8. A method for controlling a display having a backlight module provided with a first set of backlight units and a display panel provided with a second set of pixel units, the method comprising:

generating a reference value representative of a portion of pixels contained in an input image associated with one of the second set of pixel units of the display panel;

generating a maximum pixel value by selecting a maximum value from pixel values of the portion of pixels contained in the input image;

generating a backlight control value, in view of the reference value and the maximum pixel value, to control one of the first set of backlight units, the one of the first set of backlight units being associated with the one of the second set of pixel units, wherein the maximum pixel value is used to limit a minimum luminance of the one of the first set of backlight units; and

adjusting the portion of pixels contained in the input image in view of the backlight control value,

wherein the step of adjusting the portion of pixels contained in the input image in view of the backlight control value comprises:

estimating a backlight luminance corresponding to a target unit of the one of the second set of pixel units, in view of a plurality of backlight control values of individual ones of the first set of backlight units that are adjacent to the one of the first set of backlight units, for considering a diffusion property of light, and the backlight control value; and

adjusting a pixel value of the portion of pixels contained in the input image associated with the target unit according to the backlight luminance to provide an adjusted pixel value,

wherein the adjusting of the pixel value of the portion of pixels contained in the input image associated with the target unit according to the backlight luminance to provide an adjusted pixel value comprises calculating the adiusted pixel value according to an equation which is expressed as follows:

Y′=Y×BL full/BL P,

wherein:

Y′ is the adjusted pixel value,

Y is the pixel value before adjusting,

9. The method as claimed in claim 8, wherein the generating the reference value representative of the portion of pixels contained in the input image associated with the one of the second set of pixel units comprises:

calculating an average value of the portion of pixels contained in the input image to generate the reference value.

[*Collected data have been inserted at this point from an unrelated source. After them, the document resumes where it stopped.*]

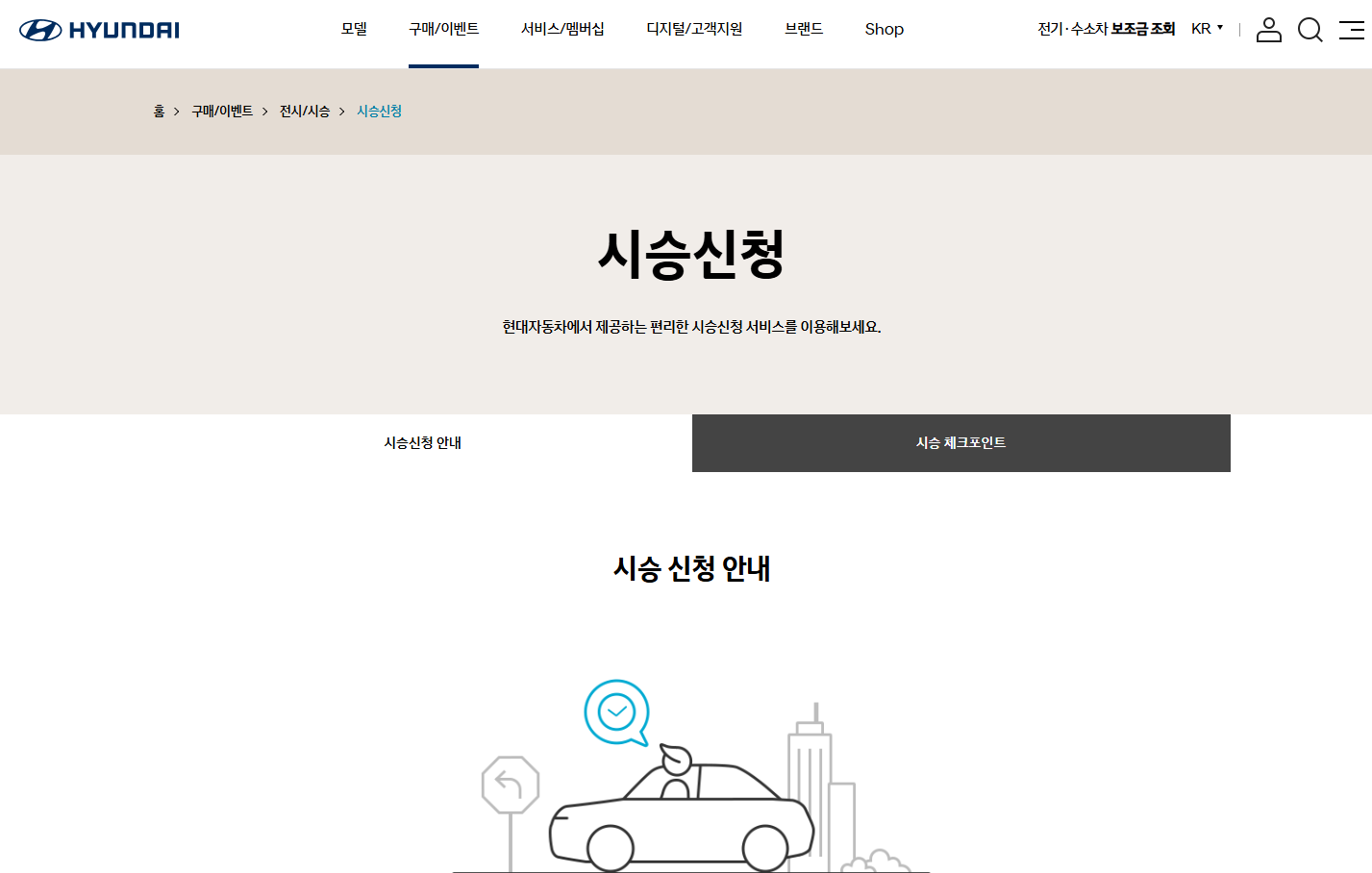Navigate to 전시/시승 via breadcrumb
Screen dimensions: 1372x873
click(303, 111)
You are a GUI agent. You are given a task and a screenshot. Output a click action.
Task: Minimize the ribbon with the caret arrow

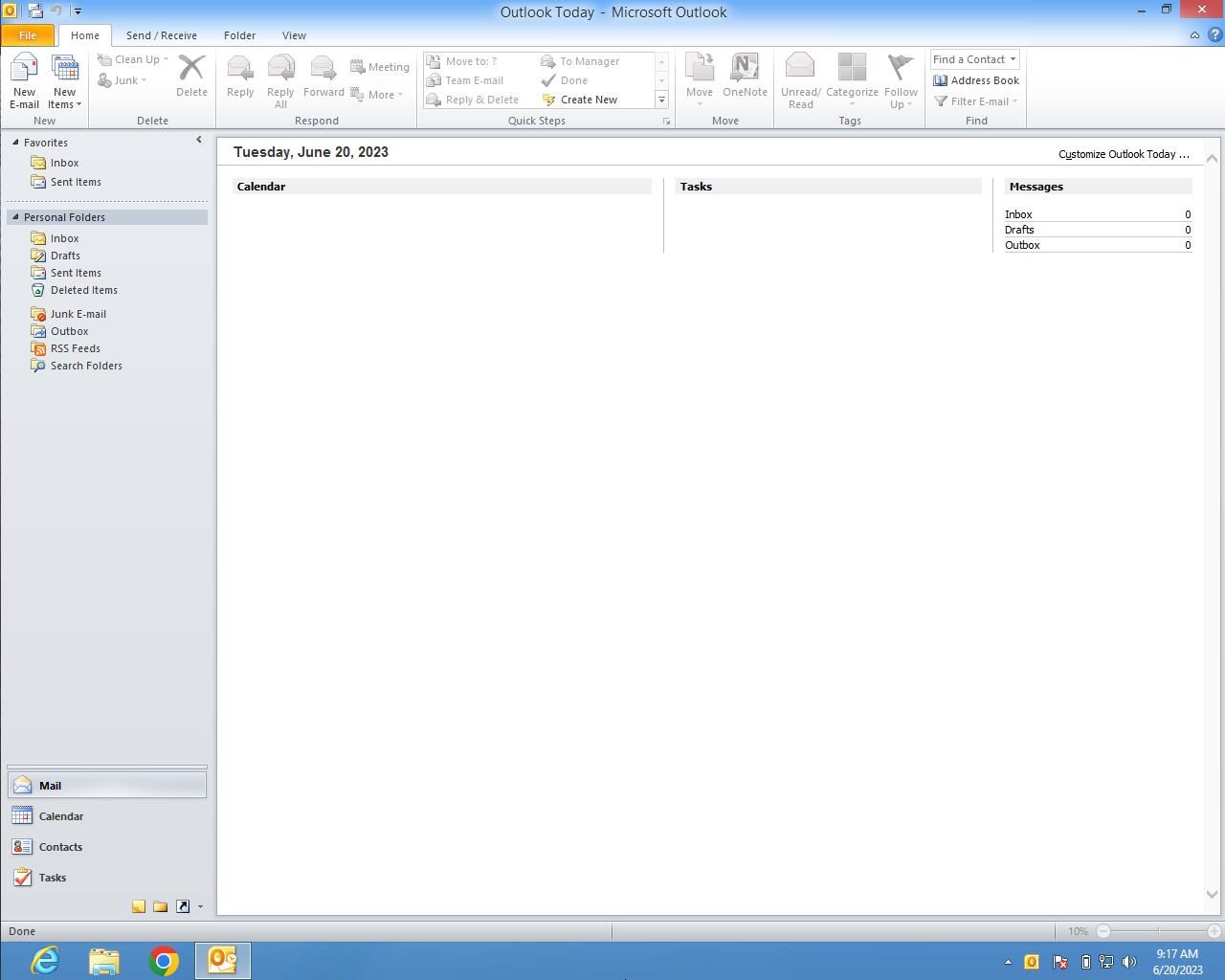pos(1194,35)
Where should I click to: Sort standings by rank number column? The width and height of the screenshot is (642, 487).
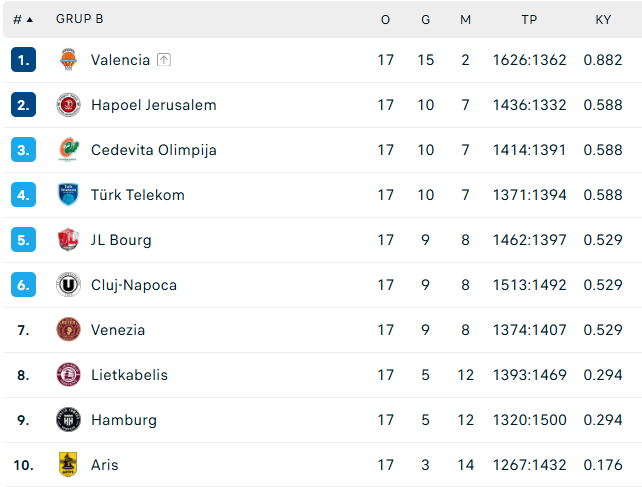[22, 19]
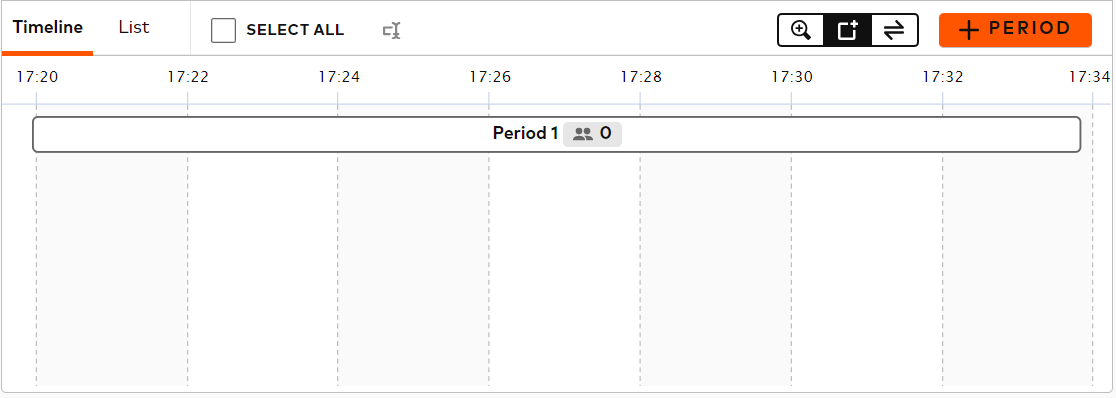This screenshot has width=1116, height=398.
Task: Click the 17:20 timeline marker
Action: point(37,77)
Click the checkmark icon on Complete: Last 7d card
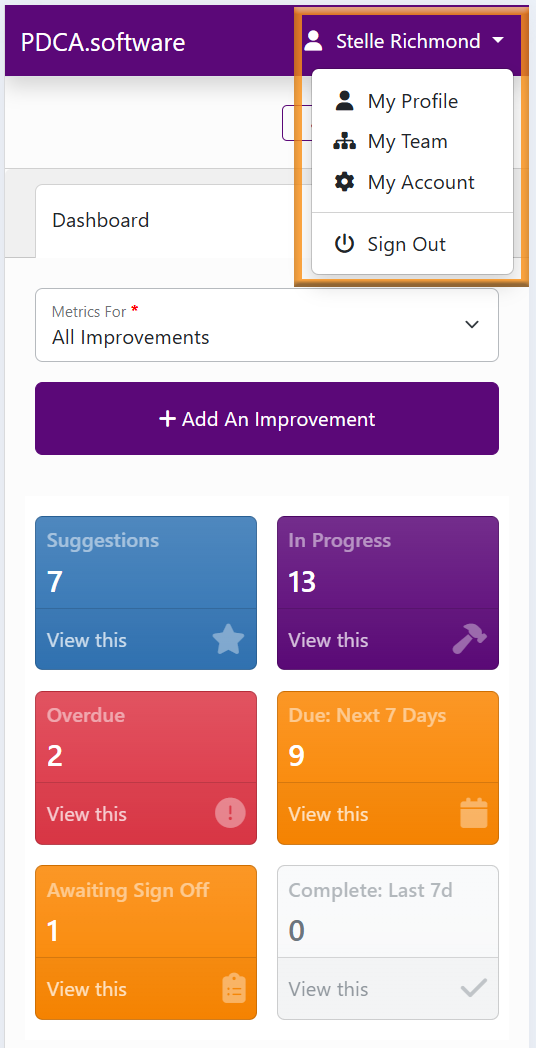The image size is (536, 1048). [474, 988]
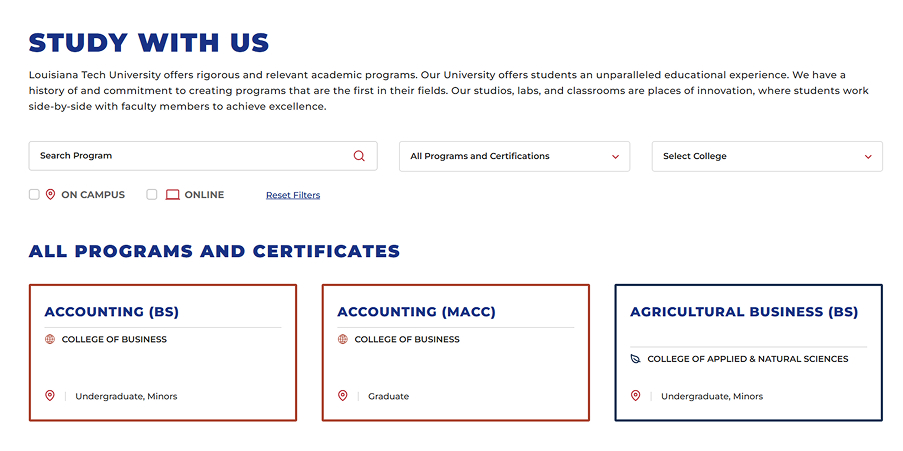The image size is (903, 451).
Task: Toggle the Online filter checkbox
Action: tap(152, 195)
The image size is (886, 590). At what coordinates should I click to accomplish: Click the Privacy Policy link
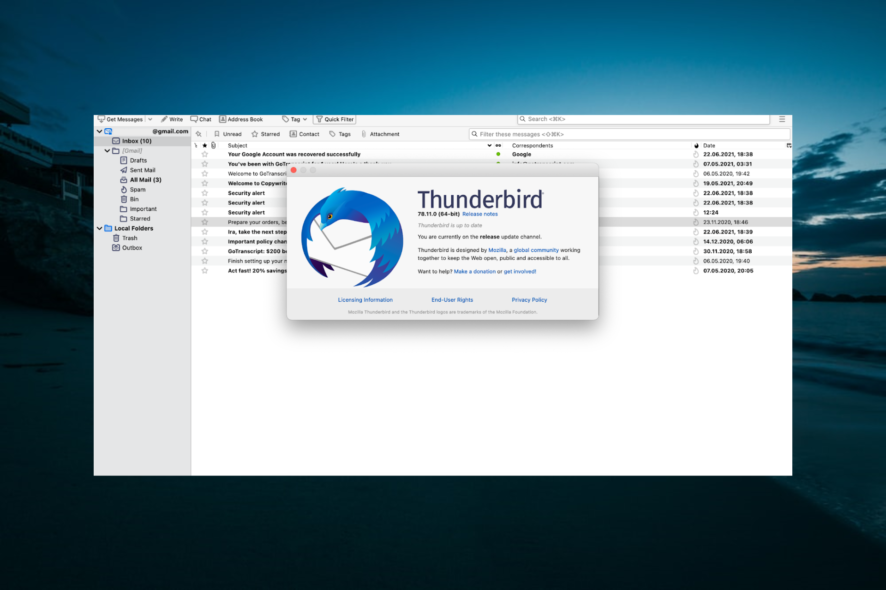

10. The method as claimed in claim 8, wherein the generating the reference value representative of the portion of pixels contained in the input image associated with the one of the second set of pixel units comprises:

determining the reference value according to a pixel value distribution of the portion of pixels contained in the input image.

11. The method as claimed in claim 8, wherein when the backlight control value is for reducing luminance of the one of the first set of backlight units, pixel values of the portion of pixels contained in the input image are correspondingly increased according to a range in which the luminance of the one of the first set of backlight units is reduced.

12. The method as claimed in claim 8, wherein when the backlight control value is for reducing the luminance of the one of the first set of backlight units, the maximum pixel value is inversely correlated with the a range in which the luminance of the one of the first set of backlight units is reduced.

13. The apparatus as claimed in claim 1, wherein the reference value generator further generates a minimum pixel value by selecting a minimum value from pixel values of the portion of pixels contained in the input image, wherein the control value generator generates the backlight control value in view of the reference value, the maximum pixel value, and the minimum pixel value, and wherein the minimum pixel value is used to limit a maximum luminance of the one of the first set of backlight.

14. The method as claimed in claim 8, further comprising:

generating a minimum pixel value by selecting a minimum value from pixel values of the portion of pixels contained in the input image;

wherein the backlight control value is generated in view of the reference value, the maximum pixel value, and the minimum pixel value; and the minimum pixel value is used to limit a maximum luminance of the one of the first set of backlight.